- For the launch of its new Coors Seltzer brand, MolsonCoors has pledged to support projects that will protect 87 million gallons — the amount of hard seltzer the company says was consumed over the summer — of water, according to a press release. People can enlist in the Coors Seltzer Volunteer Program to support the brand's efforts and receive a rebate on their first 12-pack, with the company covering the purchase of 175,000 12-packs.
- The brand is partnering with the Bonneville Environmental Foundation's Change the Course Program, which funds water projects that help sustain healthy, flowing rivers. Together, the two organizations will target 16 river basins in 14 states, support projects that focus on modernizing irrigation, removing barriers, reducing pollution and restoring fish and wildlife habitats.
- The effort includes a social sweepstakes that highlights activism as well as video spots, which will appear first on social media before moving to digital video and TV programming, such as college football and primetime shows. The commercials appeal to Gen Z's and millennials' sense of purpose, depicting young people drinking Coors Seltzers "because the rivers need me."
Diving into the popular hard seltzer market, MolsonCoors is launching its Coors Seltzer brand by appealing to consumers' desire to protect the environment, a positioning the company hopes will set it apart from other brands in an increasingly competitive space.
The popularity of brands like White Claw and Truly among young consumers continues to catch the attention of the major beer marketers. AB InBev earlier this year dedicated a significant portion of its marketing to its own product, and Constellation brands' Corona-branded seltzer was unfortunately timed to the pandemic, although sales were still strong.
While some other hard seltzer brands are taking a more lighthearted, meme-heavy approach to reach the younger drinkers who have made the category so popular, MolsonCoors is moving in another direction, banking on younger millennials' and older Gen Z's affinity for activism.
The environment and climate change remain among the cohort's top concerns, even amid the pandemic.
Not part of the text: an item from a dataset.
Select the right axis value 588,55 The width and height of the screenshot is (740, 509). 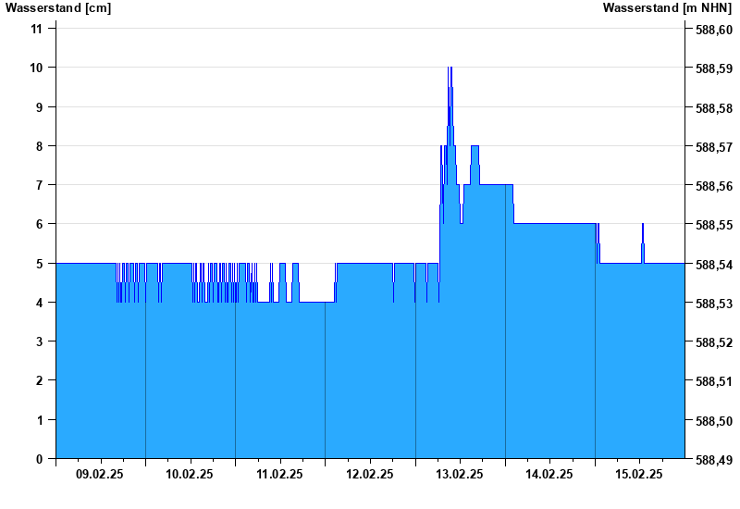click(713, 226)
In a recent global survey of more than 27,000 people, more than six in 10 individuals under 30 strongly agreed that society should respond to climate change with the same urgency as it has to the pandemic. Nearly two-thirds of those respondents also said they felt "guilty about my negative impact on the environment."
The launch promotion is designed to appeal to these consumers' sense of purpose toward the environment, asking them to enroll in the Coors Seltzer Volunteer Program, which will entitle people in eligible states to receive a rebate on their first 12-pack brand purchase.
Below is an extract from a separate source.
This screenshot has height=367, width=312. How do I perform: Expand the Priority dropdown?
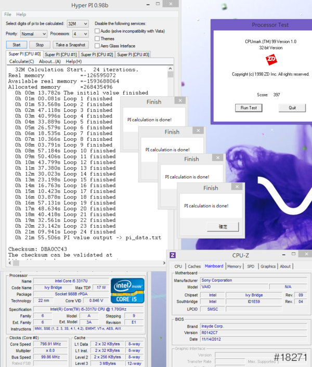point(34,34)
"Americans are drinking an astounding amount of hard seltzer, but it's not doing much good. With the launch of Coors Seltzer and its Volunteer Program, we're setting out to provide a seltzer that tastes good and also gives drinkers an opportunity to do good with each and every sip," Matt Escalante, Molson Coors' senior director of above premium flavors, said in an announcement.
In addition to the video advertising, the brand is trying to get the Coors Seltzer Volunteer Program to trend on social media, offering a sweepstakes in which followers on Instagram or Twitter create a post featuring them engaged in a volunteer activity. Prizes will include the chance to win free Coors Seltzer for a year (in the form of $500), along with a $1,000 donation made in the winner’s name to one of the conservation projects.
At a time when brand authenticity matters more than ever, the Coors brand may be trying to bank on its history of environmental stewardship. Commercials for the company's Coors Light brand in the early 2000s depicted company chairman Pete Coors, grandson of brewery founder Adolph Coors, in idyllic Colorado settings proclaiming the brand was made with "pure Rocky Mountain spring water."